How to go from force provided by thrusters (as a classical 3-vector) to proper acceleration as a 4-vector?

I will introduce the concept of a momentarily co-moving inertial frame (MCIF). This is the inertial reference frame where the rocket is momentarily at rest. Of course, since the rocket is accelerating and the frame is inertial, the rocket does not remain at rest for more than just a moment.

So the thrusters are usually described in terms of their force, $\vec F$ in the MCIF. So your 3-acceleration is just the usual Newtonian $\vec a = \vec F/m = (a_x,a_y,a_z)$. The four-acceleration in the MCIF is then simply $$\mathbf A = (0,\vec a) = (0, a_x, a_y, a_z)$$ To get the four-acceleration in another frame you simply use the Lorentz transform to transform to the required frame.

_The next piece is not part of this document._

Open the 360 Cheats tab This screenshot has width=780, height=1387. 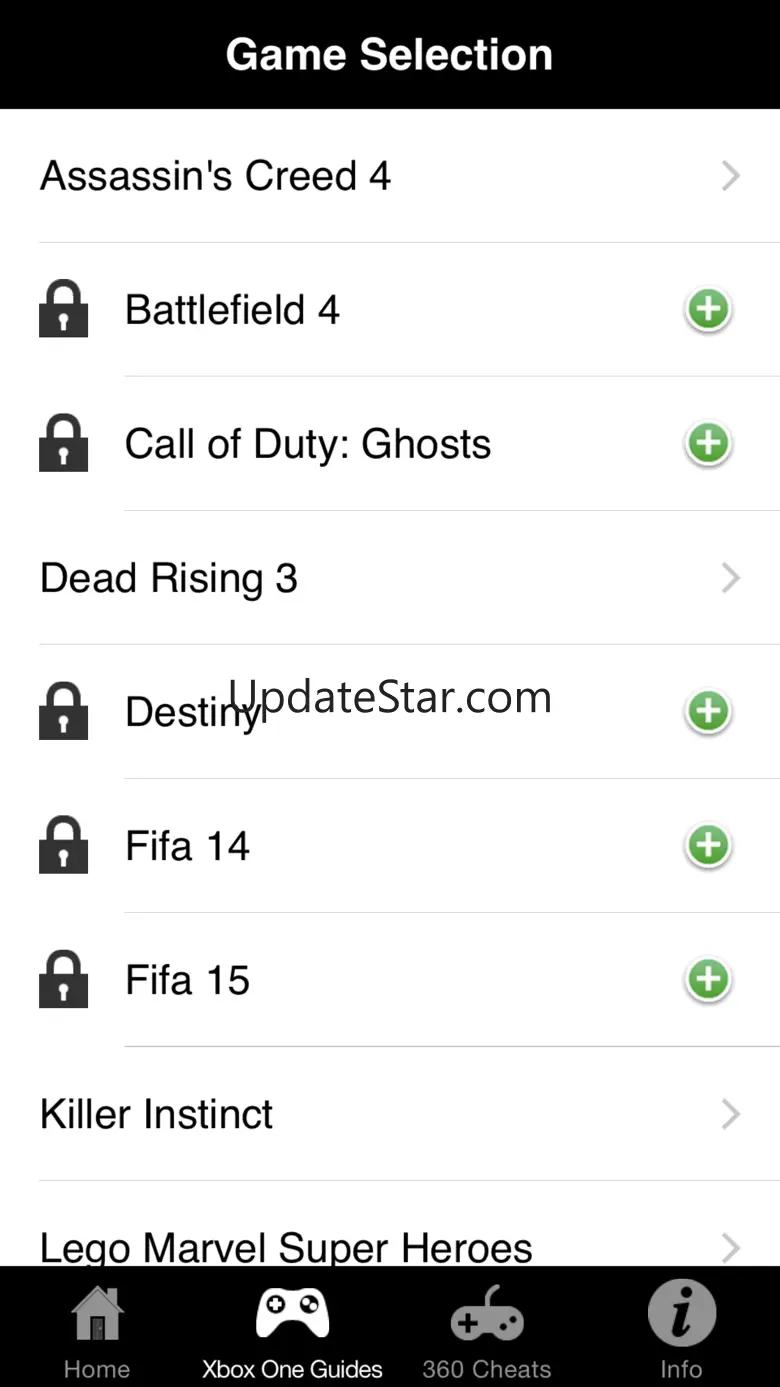coord(487,1332)
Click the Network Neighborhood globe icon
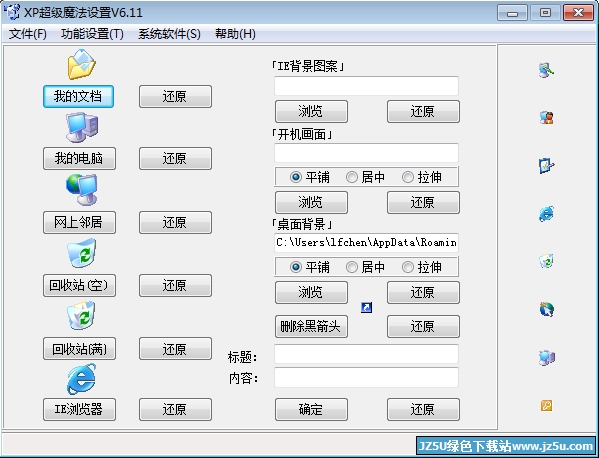599x458 pixels. coord(82,189)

Transforming to a frame which is moving relative to the MCIF at a velocity $v$ in the $x$ direction gives $$\mathbf A = \left(\gamma \frac{v}{c} a_x, \gamma a_x, a_y, a_z \right)$$

Is it correct to say that the three spacelike components of the 4-vector proper acceleration are equal to the resultant acceleration in the frame of the spaceship? If not, how are they defined?

Not in the frame of the spaceship, which is non-inertial, but in the MCIF, yes.

What is the timelike component At equal to and how can one work it out?

See above. The "null" that was confusing you is simply the 0 for the time component in the MCIF.